Work instructions: In the WIPP tracking system article below, start with the words "Nuclear Waste Partnership, LLC is" and end after "workers' radiation exposures.". Reproduce that passage with "salt haul truck" switched to "haul truck".

Selected passage:

-=-=-=-=-

WIPP Installs Underground Personnel Notification and Tracking System

"I'm incredibly proud of this accomplishment," said Phil Breidenbach, Nuclear Waste Partnership president and project manager. "We have done many things to improve safety in the WIPP underground, but none are more important or impactful than this system."

A wireless system is now in place underground at the U.S. Department of Energy's Waste Isolation Pilot Plant, known as WIPP, that allows two-way communication for both talk and text, with audible and flashing alarms, so personnel can immediately signal the Central Monitoring Room during an emergency. The system also provides real-time tracking of all personnel entering the WIPP underground. Disposal operations at WIPP, the transuranic waste disposal site outside of Carlsbad, N.M., were suspended after two serious incidents in February 2014 that involved worker exposures to smoke and radiation, causing DOE to issue a Preliminary Notice of Violation to Nuclear Waste Partnership, LLC for violations of DOE worker safety and health and nuclear safety requirements and the National Nuclear Security Administration to issue a PNOV to Los Alamos National Security for violations of DOE's nuclear safety requirements.

Nuclear Waste Partnership, LLC is the management and operating contractor for WIPP, while Los Alamos National Security is the management and operating contractor for NNSA's Los Alamos National Laboratory in Los Alamos, N.M. The Feb. 5, 2014, event involved a fire in a salt haul truck underground, with six workers later treated for smoke inhalation. On Feb. 14, a continuous air monitor went into alarm because of a radiological release; DOE later confirmed 13 workers' radiation exposures.

-=-=-=-=-

Record extracts:
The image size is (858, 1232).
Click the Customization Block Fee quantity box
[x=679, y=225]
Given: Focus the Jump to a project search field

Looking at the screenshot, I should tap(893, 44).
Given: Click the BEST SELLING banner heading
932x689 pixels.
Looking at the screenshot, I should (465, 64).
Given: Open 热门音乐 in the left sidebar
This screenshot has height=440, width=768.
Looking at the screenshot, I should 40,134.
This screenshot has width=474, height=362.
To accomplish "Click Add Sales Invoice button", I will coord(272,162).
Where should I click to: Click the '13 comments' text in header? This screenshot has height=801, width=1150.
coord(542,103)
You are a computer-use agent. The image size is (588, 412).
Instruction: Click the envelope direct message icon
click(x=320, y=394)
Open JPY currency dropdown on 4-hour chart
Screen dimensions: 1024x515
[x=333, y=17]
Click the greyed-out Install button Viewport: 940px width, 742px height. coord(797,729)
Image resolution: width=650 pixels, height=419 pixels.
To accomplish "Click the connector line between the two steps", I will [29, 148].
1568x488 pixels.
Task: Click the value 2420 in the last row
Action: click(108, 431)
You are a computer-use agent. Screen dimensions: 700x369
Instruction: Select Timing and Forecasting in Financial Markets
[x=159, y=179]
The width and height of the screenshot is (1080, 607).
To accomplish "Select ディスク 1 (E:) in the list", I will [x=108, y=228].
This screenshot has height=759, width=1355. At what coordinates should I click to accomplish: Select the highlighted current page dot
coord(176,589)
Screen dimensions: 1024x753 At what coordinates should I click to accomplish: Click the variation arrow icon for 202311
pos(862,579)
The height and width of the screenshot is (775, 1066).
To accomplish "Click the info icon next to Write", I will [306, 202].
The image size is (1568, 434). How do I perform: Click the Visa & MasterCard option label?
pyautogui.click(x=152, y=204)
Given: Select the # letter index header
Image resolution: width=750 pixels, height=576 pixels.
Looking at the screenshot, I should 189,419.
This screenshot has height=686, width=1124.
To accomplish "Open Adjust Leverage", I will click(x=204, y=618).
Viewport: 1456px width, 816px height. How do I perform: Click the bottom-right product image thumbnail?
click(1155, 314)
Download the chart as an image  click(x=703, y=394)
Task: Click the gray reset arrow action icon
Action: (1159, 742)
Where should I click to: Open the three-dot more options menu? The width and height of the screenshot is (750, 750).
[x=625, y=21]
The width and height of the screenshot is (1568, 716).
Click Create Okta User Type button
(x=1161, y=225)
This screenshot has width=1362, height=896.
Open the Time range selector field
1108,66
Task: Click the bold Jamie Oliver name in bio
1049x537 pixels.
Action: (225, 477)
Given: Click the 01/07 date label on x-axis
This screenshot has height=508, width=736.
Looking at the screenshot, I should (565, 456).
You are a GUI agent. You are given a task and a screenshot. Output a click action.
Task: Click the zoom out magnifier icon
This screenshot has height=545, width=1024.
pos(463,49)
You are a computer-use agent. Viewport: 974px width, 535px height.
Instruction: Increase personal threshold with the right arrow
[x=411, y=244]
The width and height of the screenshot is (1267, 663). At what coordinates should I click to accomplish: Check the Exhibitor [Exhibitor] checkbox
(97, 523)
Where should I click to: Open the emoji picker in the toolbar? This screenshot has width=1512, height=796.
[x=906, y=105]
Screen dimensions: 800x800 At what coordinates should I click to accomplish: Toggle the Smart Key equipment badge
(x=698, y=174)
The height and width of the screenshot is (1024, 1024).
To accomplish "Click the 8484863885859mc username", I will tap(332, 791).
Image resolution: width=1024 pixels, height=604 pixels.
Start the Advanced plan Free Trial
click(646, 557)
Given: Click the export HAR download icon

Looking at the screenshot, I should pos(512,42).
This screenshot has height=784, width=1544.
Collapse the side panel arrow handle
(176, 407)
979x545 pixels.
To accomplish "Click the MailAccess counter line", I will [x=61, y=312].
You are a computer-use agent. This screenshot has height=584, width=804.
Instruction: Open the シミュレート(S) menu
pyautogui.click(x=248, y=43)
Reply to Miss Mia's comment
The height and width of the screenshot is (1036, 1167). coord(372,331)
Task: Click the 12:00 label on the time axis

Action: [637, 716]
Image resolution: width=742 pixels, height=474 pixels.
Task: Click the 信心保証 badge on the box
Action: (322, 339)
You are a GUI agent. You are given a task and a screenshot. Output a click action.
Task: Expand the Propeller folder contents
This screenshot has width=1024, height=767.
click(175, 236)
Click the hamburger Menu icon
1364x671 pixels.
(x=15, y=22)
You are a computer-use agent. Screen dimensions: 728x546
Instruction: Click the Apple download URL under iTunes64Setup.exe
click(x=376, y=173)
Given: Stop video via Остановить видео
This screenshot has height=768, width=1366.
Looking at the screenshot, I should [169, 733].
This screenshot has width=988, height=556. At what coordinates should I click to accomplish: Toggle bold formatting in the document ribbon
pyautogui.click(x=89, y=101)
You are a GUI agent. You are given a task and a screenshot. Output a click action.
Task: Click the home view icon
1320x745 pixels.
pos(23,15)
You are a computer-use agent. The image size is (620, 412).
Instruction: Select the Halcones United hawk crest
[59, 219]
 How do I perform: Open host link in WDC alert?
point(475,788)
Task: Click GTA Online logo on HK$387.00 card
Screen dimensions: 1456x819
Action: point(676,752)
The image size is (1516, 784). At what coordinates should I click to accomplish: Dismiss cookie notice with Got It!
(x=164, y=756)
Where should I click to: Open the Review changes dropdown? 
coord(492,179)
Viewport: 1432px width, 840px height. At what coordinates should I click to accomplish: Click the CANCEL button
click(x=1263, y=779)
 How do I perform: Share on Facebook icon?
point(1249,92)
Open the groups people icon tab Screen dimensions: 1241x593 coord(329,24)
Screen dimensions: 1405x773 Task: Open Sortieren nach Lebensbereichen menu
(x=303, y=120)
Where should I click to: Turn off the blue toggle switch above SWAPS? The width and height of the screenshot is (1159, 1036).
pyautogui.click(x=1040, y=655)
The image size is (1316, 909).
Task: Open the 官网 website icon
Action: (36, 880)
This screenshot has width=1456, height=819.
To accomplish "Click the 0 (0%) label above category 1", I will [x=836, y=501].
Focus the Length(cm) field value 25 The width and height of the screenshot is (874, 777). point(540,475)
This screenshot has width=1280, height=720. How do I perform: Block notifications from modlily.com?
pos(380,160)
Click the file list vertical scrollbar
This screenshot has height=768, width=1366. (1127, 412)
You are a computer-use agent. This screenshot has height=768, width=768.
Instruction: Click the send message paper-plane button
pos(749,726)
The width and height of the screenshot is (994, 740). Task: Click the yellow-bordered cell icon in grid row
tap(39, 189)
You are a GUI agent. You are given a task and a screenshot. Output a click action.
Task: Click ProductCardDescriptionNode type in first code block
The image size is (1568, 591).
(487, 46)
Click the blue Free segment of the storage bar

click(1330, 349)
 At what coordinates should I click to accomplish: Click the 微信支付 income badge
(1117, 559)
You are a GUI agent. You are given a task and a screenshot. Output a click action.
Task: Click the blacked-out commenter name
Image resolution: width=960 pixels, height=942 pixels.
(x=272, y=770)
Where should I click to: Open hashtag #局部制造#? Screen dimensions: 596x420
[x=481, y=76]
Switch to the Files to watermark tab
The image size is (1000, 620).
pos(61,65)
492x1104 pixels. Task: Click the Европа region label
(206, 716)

-=-=-=-=-

Exercise output:
Nuclear Waste Partnership, LLC is the management and operating contractor for WIPP, while Los Alamos National Security is the management and operating contractor for NNSA's Los Alamos National Laboratory in Los Alamos, N.M. The Feb. 5, 2014, event involved a fire in a haul truck underground, with six workers later treated for smoke inhalation. On Feb. 14, a continuous air monitor went into alarm because of a radiological release; DOE later confirmed 13 workers' radiation exposures.